Copy every line of the records below where the word "indicator" occurs.

=======

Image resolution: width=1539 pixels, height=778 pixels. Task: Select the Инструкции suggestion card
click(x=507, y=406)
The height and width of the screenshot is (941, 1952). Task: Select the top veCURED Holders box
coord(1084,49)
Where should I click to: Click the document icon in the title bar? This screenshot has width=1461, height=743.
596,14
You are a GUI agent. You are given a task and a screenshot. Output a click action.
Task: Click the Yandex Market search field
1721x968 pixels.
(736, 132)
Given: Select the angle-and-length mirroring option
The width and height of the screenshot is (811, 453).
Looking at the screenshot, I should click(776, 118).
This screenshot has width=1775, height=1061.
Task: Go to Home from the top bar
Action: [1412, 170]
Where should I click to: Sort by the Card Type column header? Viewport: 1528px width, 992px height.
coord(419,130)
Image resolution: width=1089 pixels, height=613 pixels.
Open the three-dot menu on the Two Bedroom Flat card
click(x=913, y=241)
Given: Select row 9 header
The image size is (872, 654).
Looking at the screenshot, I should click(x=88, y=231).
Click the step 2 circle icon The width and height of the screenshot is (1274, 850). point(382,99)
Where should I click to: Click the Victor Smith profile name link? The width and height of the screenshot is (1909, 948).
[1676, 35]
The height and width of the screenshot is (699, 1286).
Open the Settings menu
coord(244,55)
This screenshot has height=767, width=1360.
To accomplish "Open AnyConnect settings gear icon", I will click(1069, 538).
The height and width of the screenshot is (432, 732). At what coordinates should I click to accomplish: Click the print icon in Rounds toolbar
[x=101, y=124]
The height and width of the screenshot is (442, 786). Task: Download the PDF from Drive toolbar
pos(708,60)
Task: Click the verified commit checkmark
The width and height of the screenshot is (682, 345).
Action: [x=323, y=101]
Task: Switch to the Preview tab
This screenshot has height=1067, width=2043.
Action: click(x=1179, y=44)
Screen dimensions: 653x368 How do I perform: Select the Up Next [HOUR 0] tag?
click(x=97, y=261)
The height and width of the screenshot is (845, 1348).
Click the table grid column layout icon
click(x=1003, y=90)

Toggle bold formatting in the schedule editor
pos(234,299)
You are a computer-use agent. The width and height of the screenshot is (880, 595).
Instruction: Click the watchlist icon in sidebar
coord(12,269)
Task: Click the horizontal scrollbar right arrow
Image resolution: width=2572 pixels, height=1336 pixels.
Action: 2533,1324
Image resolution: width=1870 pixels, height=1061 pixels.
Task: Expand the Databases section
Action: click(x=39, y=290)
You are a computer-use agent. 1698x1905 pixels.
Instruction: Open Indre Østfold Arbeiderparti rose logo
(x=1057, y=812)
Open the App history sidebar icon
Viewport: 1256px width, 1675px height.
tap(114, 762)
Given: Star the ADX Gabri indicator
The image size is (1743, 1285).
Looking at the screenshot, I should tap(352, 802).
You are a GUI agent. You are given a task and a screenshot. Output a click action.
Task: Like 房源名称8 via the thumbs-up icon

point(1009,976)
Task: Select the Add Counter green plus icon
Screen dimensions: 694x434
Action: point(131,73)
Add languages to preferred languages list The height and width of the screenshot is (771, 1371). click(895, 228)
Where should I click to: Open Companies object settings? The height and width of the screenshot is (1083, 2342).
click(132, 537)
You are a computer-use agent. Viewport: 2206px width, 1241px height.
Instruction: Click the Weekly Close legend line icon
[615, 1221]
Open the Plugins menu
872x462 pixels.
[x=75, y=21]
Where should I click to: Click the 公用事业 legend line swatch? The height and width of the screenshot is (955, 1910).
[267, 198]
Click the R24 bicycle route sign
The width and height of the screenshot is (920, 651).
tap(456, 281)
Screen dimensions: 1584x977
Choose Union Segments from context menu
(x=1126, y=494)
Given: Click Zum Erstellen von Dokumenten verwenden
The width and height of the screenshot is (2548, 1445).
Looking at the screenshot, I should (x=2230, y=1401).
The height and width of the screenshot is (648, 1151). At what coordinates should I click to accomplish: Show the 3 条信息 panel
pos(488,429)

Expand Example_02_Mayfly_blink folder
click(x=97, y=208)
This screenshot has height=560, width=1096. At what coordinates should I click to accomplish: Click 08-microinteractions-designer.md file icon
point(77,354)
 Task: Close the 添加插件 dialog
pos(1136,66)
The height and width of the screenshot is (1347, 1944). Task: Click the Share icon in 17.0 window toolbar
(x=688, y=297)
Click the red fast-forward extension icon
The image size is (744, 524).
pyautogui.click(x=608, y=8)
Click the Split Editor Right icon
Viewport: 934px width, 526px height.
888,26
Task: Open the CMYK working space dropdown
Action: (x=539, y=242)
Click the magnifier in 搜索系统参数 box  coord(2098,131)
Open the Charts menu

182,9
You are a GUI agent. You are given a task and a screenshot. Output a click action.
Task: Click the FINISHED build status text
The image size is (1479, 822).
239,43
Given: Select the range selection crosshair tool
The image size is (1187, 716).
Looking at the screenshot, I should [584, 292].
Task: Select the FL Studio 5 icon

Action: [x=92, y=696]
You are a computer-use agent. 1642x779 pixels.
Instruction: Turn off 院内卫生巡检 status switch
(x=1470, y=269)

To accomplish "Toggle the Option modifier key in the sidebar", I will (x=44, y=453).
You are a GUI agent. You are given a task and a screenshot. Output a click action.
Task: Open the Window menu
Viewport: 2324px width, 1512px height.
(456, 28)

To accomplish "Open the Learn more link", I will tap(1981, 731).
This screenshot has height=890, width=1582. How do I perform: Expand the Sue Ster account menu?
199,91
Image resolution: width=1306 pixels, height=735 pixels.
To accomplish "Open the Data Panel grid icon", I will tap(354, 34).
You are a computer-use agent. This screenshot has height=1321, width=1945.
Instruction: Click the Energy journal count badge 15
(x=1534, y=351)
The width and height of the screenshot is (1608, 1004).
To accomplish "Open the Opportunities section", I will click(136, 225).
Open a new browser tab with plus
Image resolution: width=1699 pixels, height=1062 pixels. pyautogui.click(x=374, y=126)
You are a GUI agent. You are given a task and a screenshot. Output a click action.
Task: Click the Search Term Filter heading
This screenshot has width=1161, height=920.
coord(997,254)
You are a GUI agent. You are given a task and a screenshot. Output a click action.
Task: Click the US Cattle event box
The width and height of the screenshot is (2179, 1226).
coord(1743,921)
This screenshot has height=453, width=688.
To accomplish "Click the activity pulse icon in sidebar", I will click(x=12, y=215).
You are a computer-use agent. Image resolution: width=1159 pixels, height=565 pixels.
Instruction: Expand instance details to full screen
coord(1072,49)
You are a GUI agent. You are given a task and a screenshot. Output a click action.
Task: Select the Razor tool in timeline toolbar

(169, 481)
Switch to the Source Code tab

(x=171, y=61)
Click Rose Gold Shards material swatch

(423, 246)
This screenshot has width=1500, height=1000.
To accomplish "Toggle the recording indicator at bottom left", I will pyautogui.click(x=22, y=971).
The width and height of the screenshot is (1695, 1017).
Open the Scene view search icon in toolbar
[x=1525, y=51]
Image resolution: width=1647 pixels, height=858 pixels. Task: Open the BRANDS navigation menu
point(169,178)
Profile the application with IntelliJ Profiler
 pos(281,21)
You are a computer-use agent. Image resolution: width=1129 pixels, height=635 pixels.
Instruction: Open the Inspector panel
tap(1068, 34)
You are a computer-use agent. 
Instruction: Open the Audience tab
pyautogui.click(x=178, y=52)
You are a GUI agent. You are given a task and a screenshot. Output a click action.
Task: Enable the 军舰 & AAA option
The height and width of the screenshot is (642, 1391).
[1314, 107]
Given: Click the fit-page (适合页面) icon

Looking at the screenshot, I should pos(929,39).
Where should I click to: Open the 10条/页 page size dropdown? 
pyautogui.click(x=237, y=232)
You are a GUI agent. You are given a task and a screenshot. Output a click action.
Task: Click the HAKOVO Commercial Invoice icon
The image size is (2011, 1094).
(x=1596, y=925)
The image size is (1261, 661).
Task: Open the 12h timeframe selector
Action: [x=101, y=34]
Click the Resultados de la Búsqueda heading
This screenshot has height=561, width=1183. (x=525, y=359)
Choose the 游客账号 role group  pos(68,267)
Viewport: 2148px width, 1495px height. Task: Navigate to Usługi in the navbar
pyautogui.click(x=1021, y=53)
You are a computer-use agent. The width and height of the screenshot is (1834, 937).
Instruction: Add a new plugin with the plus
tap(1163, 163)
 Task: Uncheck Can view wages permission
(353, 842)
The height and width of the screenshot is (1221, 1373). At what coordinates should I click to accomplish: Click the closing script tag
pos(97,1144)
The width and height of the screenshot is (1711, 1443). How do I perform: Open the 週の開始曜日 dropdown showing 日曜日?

=======

§ **YOUR SOLUTION**:
Given: Star the ADX Gabri indicator
To accomplish "Toggle the recording indicator at bottom left", I will pyautogui.click(x=22, y=971).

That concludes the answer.